Swap every "Instruction" in the material for "Goal" and leave everything else as it is.

◆ **The input**:
-*-*-
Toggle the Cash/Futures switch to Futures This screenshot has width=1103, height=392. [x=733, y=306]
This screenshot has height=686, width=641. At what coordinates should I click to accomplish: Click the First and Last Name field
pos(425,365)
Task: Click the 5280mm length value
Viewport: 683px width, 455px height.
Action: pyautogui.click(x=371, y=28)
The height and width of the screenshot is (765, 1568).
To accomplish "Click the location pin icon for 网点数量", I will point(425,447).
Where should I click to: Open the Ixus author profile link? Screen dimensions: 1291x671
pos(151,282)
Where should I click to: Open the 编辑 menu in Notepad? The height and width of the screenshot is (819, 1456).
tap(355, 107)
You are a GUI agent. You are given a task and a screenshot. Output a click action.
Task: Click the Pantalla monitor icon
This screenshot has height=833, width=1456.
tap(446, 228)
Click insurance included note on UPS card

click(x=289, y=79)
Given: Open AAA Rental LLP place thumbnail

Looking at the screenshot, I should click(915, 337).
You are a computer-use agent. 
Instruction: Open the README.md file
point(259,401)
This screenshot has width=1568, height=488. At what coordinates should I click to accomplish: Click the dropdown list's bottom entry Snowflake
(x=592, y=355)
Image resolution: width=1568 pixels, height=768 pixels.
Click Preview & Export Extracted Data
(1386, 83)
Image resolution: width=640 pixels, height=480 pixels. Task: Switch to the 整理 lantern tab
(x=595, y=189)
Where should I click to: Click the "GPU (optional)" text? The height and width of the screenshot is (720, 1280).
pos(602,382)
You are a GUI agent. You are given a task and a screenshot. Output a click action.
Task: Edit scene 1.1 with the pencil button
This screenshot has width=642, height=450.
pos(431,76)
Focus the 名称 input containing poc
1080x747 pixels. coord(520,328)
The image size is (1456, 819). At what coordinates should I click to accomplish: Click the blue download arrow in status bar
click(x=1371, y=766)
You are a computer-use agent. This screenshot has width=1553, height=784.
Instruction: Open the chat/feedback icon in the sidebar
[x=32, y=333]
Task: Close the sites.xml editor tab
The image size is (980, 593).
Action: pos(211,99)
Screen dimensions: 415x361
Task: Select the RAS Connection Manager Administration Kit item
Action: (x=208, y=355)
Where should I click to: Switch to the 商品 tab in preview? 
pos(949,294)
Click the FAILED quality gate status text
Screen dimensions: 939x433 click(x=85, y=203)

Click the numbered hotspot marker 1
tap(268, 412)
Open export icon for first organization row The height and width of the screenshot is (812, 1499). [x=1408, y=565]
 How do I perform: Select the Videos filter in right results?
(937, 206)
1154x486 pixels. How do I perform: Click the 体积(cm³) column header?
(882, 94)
-*-*-
◆ **Written solution**:
Toggle the Cash/Futures switch to Futures This screenshot has width=1103, height=392. [x=733, y=306]
This screenshot has height=686, width=641. At what coordinates should I click to accomplish: Click the First and Last Name field
pos(425,365)
Task: Click the 5280mm length value
Viewport: 683px width, 455px height.
Action: pyautogui.click(x=371, y=28)
The height and width of the screenshot is (765, 1568).
To accomplish "Click the location pin icon for 网点数量", I will point(425,447).
Where should I click to: Open the Ixus author profile link? Screen dimensions: 1291x671
pos(151,282)
Where should I click to: Open the 编辑 menu in Notepad? The height and width of the screenshot is (819, 1456).
tap(355, 107)
You are a GUI agent. You are given a task and a screenshot. Output a click action.
Task: Click the Pantalla monitor icon
This screenshot has height=833, width=1456.
tap(446, 228)
Click insurance included note on UPS card

click(x=289, y=79)
Given: Open AAA Rental LLP place thumbnail

Looking at the screenshot, I should click(915, 337).
You are a computer-use agent. 
Goal: Open the README.md file
point(259,401)
This screenshot has width=1568, height=488. At what coordinates should I click to accomplish: Click the dropdown list's bottom entry Snowflake
(x=592, y=355)
Image resolution: width=1568 pixels, height=768 pixels.
Click Preview & Export Extracted Data
(1386, 83)
Image resolution: width=640 pixels, height=480 pixels. Task: Switch to the 整理 lantern tab
(x=595, y=189)
Where should I click to: Click the "GPU (optional)" text? The height and width of the screenshot is (720, 1280).
pos(602,382)
You are a GUI agent. You are given a task and a screenshot. Output a click action.
Task: Edit scene 1.1 with the pencil button
This screenshot has width=642, height=450.
pos(431,76)
Focus the 名称 input containing poc
1080x747 pixels. coord(520,328)
The image size is (1456, 819). At what coordinates should I click to accomplish: Click the blue download arrow in status bar
click(x=1371, y=766)
You are a computer-use agent. This screenshot has width=1553, height=784.
Goal: Open the chat/feedback icon in the sidebar
[x=32, y=333]
Task: Close the sites.xml editor tab
The image size is (980, 593).
Action: pos(211,99)
Screen dimensions: 415x361
Task: Select the RAS Connection Manager Administration Kit item
Action: (x=208, y=355)
Where should I click to: Switch to the 商品 tab in preview? 
pos(949,294)
Click the FAILED quality gate status text
Screen dimensions: 939x433 click(x=85, y=203)

Click the numbered hotspot marker 1
tap(268, 412)
Open export icon for first organization row The height and width of the screenshot is (812, 1499). [x=1408, y=565]
 How do I perform: Select the Videos filter in right results?
(937, 206)
1154x486 pixels. How do I perform: Click the 体积(cm³) column header?
(882, 94)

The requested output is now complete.